Activity.
Reply with one number: the count of lines in the data that hold the string "agent".

Data records.
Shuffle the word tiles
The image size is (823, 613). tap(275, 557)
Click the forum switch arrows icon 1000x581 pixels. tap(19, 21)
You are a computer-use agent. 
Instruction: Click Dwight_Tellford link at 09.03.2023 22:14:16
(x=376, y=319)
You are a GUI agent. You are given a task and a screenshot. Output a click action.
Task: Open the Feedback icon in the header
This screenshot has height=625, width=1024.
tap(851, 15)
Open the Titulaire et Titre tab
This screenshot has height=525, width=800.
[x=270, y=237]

==

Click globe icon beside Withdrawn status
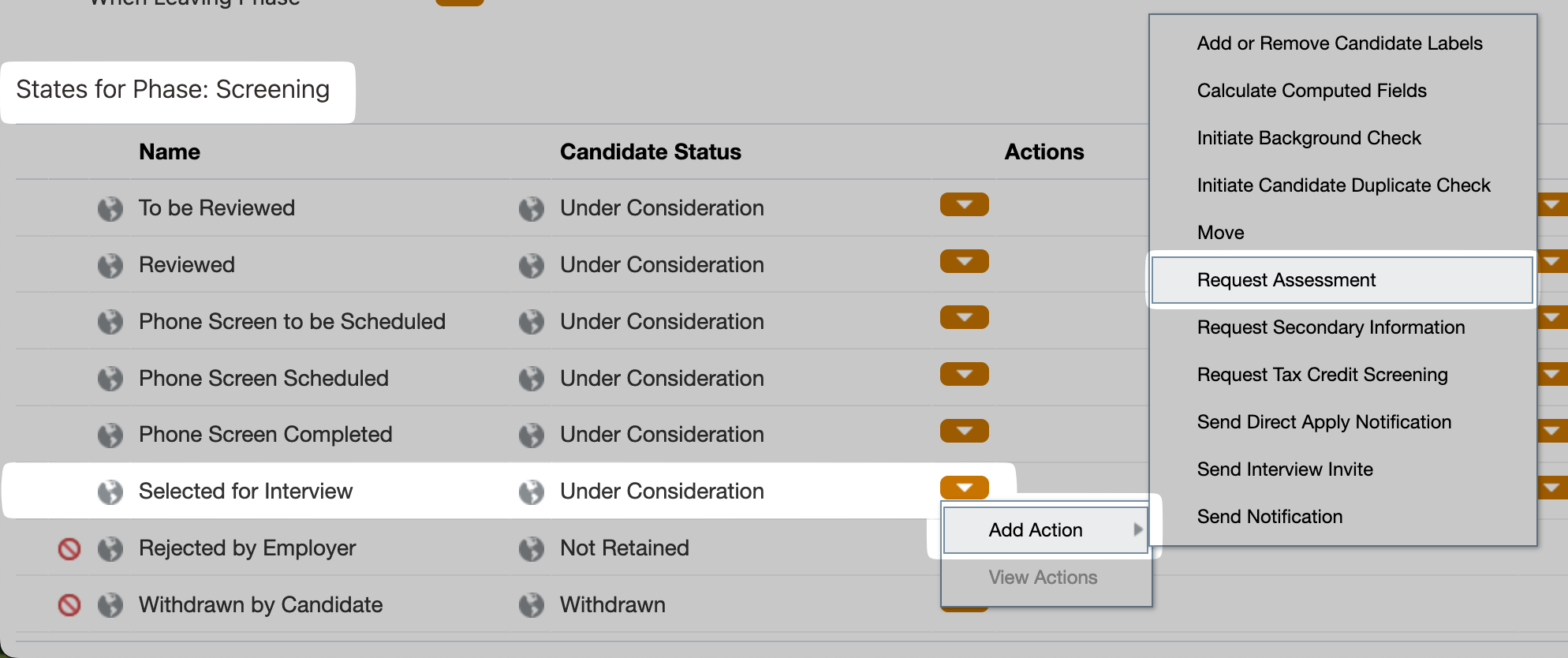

--

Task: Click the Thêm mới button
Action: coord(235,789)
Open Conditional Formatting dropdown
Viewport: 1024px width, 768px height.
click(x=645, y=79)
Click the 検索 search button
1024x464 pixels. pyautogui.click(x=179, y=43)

Answer box.
2